-- Task to complete --
Without any pictures, retype exactly the lines that begin at the one holding "Expand the All (200) filter dropdown" and end at the last line of the data below.

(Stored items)
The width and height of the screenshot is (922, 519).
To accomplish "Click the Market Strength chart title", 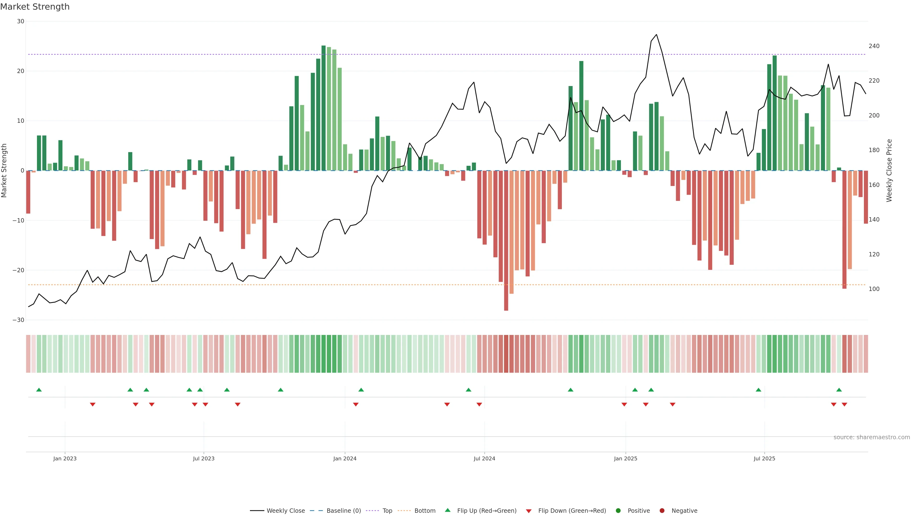I will [x=35, y=7].
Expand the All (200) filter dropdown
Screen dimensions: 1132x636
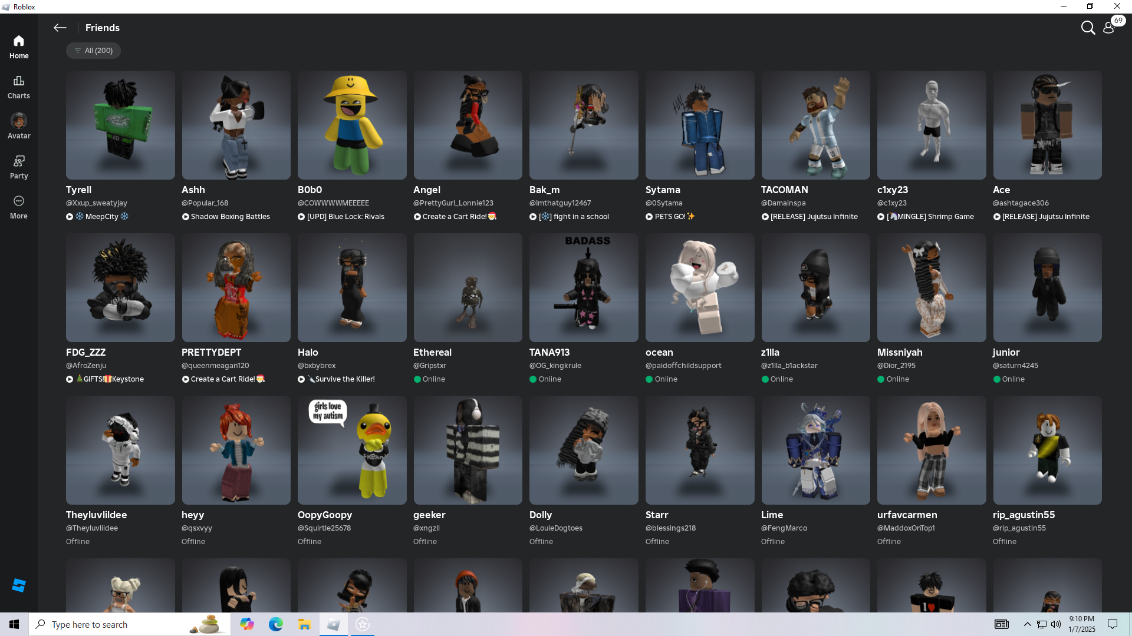coord(93,51)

-- Task response --
Expand the All (200) filter dropdown
Screen dimensions: 1132x636
coord(93,51)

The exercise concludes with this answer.